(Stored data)
[Start of section]

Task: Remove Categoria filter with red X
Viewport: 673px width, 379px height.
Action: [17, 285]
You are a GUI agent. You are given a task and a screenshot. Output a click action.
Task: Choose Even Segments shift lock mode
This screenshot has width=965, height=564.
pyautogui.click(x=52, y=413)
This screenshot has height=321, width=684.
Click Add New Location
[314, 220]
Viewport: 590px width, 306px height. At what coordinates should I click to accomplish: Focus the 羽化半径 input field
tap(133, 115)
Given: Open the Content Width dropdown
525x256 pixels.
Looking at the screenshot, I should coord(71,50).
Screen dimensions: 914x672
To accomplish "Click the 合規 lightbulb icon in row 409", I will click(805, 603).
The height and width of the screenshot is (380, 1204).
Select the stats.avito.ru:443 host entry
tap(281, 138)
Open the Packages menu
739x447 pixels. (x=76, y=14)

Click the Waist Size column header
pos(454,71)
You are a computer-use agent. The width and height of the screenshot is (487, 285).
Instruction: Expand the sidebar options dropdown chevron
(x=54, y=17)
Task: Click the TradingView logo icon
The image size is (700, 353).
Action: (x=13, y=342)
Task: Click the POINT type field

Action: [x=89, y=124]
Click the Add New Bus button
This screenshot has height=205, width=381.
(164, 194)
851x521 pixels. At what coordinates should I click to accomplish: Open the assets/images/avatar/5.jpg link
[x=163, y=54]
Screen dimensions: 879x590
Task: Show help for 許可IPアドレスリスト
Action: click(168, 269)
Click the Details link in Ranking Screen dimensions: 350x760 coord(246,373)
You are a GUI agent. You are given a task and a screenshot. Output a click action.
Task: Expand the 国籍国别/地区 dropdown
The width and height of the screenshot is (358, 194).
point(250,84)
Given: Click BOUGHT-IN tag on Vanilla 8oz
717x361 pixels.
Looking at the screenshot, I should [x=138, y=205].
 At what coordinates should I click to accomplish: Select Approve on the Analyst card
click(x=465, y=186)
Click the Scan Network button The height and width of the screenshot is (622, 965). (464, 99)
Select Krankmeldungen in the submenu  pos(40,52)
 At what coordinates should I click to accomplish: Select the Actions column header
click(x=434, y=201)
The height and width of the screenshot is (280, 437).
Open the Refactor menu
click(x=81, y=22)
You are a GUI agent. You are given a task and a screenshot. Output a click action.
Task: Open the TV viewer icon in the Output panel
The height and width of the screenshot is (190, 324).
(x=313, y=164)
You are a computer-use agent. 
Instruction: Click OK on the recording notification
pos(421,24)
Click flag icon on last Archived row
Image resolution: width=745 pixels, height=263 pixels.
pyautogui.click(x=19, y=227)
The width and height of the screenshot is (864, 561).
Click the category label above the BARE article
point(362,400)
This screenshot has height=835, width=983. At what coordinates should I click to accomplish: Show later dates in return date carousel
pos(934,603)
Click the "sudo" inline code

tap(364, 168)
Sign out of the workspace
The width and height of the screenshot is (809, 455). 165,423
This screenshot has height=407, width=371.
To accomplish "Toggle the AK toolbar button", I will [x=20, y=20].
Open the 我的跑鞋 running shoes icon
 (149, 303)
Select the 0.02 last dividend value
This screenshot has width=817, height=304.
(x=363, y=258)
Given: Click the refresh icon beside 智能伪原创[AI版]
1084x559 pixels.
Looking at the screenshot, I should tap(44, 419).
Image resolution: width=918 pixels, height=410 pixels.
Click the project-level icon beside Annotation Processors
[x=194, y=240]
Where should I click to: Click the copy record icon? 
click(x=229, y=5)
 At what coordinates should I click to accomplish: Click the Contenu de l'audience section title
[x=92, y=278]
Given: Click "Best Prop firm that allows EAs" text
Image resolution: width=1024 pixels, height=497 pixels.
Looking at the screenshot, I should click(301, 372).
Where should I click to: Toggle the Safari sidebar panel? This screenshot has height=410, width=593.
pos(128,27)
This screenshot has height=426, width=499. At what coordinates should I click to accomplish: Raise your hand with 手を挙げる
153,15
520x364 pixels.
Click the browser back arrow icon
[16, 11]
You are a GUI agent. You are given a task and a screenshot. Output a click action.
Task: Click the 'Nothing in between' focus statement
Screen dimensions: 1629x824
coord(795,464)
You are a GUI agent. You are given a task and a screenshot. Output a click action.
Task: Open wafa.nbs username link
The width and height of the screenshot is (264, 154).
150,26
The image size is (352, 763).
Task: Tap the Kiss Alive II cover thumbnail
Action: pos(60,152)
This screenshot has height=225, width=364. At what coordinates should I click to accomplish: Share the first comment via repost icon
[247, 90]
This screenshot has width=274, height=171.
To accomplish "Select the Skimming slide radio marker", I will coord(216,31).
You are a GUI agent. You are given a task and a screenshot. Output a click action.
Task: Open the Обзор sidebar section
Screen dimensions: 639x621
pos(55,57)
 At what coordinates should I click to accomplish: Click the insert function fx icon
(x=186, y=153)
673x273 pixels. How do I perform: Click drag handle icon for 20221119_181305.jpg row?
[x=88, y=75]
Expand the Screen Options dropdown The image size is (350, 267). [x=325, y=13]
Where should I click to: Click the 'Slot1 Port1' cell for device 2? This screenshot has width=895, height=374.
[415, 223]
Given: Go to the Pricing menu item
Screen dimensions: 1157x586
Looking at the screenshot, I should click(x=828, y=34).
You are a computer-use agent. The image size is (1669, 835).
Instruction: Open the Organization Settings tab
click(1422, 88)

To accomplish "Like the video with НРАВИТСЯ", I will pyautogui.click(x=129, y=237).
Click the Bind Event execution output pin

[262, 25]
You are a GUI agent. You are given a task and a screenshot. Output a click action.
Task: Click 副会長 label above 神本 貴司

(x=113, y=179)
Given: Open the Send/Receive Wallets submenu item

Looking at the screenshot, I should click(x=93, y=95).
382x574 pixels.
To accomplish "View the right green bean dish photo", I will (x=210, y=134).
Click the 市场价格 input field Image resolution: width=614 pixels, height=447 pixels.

[End of section]

● Assignment: Please type the entries above out again exactly.

● Exercise answer:
Task: Remove Categoria filter with red X
Viewport: 673px width, 379px height.
Action: [17, 285]
You are a GUI agent. You are given a task and a screenshot. Output a click action.
Task: Choose Even Segments shift lock mode
This screenshot has width=965, height=564.
pyautogui.click(x=52, y=413)
This screenshot has height=321, width=684.
Click Add New Location
[314, 220]
Viewport: 590px width, 306px height. At what coordinates should I click to accomplish: Focus the 羽化半径 input field
tap(133, 115)
Given: Open the Content Width dropdown
525x256 pixels.
Looking at the screenshot, I should coord(71,50).
Screen dimensions: 914x672
To accomplish "Click the 合規 lightbulb icon in row 409", I will click(805, 603).
The height and width of the screenshot is (380, 1204).
Select the stats.avito.ru:443 host entry
tap(281, 138)
Open the Packages menu
739x447 pixels. (x=76, y=14)

Click the Waist Size column header
pos(454,71)
You are a computer-use agent. The width and height of the screenshot is (487, 285).
Instruction: Expand the sidebar options dropdown chevron
(x=54, y=17)
Task: Click the TradingView logo icon
The image size is (700, 353).
Action: (x=13, y=342)
Task: Click the POINT type field

Action: [x=89, y=124]
Click the Add New Bus button
This screenshot has height=205, width=381.
(164, 194)
851x521 pixels. At what coordinates should I click to accomplish: Open the assets/images/avatar/5.jpg link
[x=163, y=54]
Screen dimensions: 879x590
Task: Show help for 許可IPアドレスリスト
Action: click(168, 269)
Click the Details link in Ranking Screen dimensions: 350x760 coord(246,373)
You are a GUI agent. You are given a task and a screenshot. Output a click action.
Task: Expand the 国籍国别/地区 dropdown
The width and height of the screenshot is (358, 194).
point(250,84)
Given: Click BOUGHT-IN tag on Vanilla 8oz
717x361 pixels.
Looking at the screenshot, I should [x=138, y=205].
 At what coordinates should I click to accomplish: Select Approve on the Analyst card
click(x=465, y=186)
Click the Scan Network button The height and width of the screenshot is (622, 965). (464, 99)
Select Krankmeldungen in the submenu  pos(40,52)
 At what coordinates should I click to accomplish: Select the Actions column header
click(x=434, y=201)
The height and width of the screenshot is (280, 437).
Open the Refactor menu
click(x=81, y=22)
You are a GUI agent. You are given a task and a screenshot. Output a click action.
Task: Open the TV viewer icon in the Output panel
The height and width of the screenshot is (190, 324).
(x=313, y=164)
You are a computer-use agent. 
Instruction: Click OK on the recording notification
pos(421,24)
Click flag icon on last Archived row
Image resolution: width=745 pixels, height=263 pixels.
pyautogui.click(x=19, y=227)
The width and height of the screenshot is (864, 561).
Click the category label above the BARE article
point(362,400)
This screenshot has height=835, width=983. At what coordinates should I click to accomplish: Show later dates in return date carousel
pos(934,603)
Click the "sudo" inline code

tap(364, 168)
Sign out of the workspace
The width and height of the screenshot is (809, 455). 165,423
This screenshot has height=407, width=371.
To accomplish "Toggle the AK toolbar button", I will [x=20, y=20].
Open the 我的跑鞋 running shoes icon
 (149, 303)
Select the 0.02 last dividend value
This screenshot has width=817, height=304.
(x=363, y=258)
Given: Click the refresh icon beside 智能伪原创[AI版]
1084x559 pixels.
Looking at the screenshot, I should tap(44, 419).
Image resolution: width=918 pixels, height=410 pixels.
Click the project-level icon beside Annotation Processors
[x=194, y=240]
Where should I click to: Click the copy record icon? 
click(x=229, y=5)
 At what coordinates should I click to accomplish: Click the Contenu de l'audience section title
[x=92, y=278]
Given: Click "Best Prop firm that allows EAs" text
Image resolution: width=1024 pixels, height=497 pixels.
Looking at the screenshot, I should click(301, 372).
Where should I click to: Toggle the Safari sidebar panel? This screenshot has height=410, width=593.
pos(128,27)
This screenshot has height=426, width=499. At what coordinates should I click to accomplish: Raise your hand with 手を挙げる
153,15
520x364 pixels.
Click the browser back arrow icon
[16, 11]
You are a GUI agent. You are given a task and a screenshot. Output a click action.
Task: Click the 'Nothing in between' focus statement
Screen dimensions: 1629x824
coord(795,464)
You are a GUI agent. You are given a task and a screenshot. Output a click action.
Task: Open wafa.nbs username link
The width and height of the screenshot is (264, 154).
150,26
The image size is (352, 763).
Task: Tap the Kiss Alive II cover thumbnail
Action: pos(60,152)
This screenshot has height=225, width=364. At what coordinates should I click to accomplish: Share the first comment via repost icon
[247, 90]
This screenshot has width=274, height=171.
To accomplish "Select the Skimming slide radio marker", I will coord(216,31).
You are a GUI agent. You are given a task and a screenshot. Output a click action.
Task: Open the Обзор sidebar section
Screen dimensions: 639x621
pos(55,57)
 At what coordinates should I click to accomplish: Click the insert function fx icon
(x=186, y=153)
673x273 pixels. How do I perform: Click drag handle icon for 20221119_181305.jpg row?
[x=88, y=75]
Expand the Screen Options dropdown The image size is (350, 267). [x=325, y=13]
Where should I click to: Click the 'Slot1 Port1' cell for device 2? This screenshot has width=895, height=374.
[415, 223]
Given: Go to the Pricing menu item
Screen dimensions: 1157x586
Looking at the screenshot, I should click(x=828, y=34).
You are a computer-use agent. The image size is (1669, 835).
Instruction: Open the Organization Settings tab
click(1422, 88)

To accomplish "Like the video with НРАВИТСЯ", I will pyautogui.click(x=129, y=237).
Click the Bind Event execution output pin

[262, 25]
You are a GUI agent. You are given a task and a screenshot. Output a click action.
Task: Click 副会長 label above 神本 貴司

(x=113, y=179)
Given: Open the Send/Receive Wallets submenu item

Looking at the screenshot, I should click(x=93, y=95).
382x574 pixels.
To accomplish "View the right green bean dish photo", I will (x=210, y=134).
Click the 市场价格 input field Image resolution: width=614 pixels, height=447 pixels.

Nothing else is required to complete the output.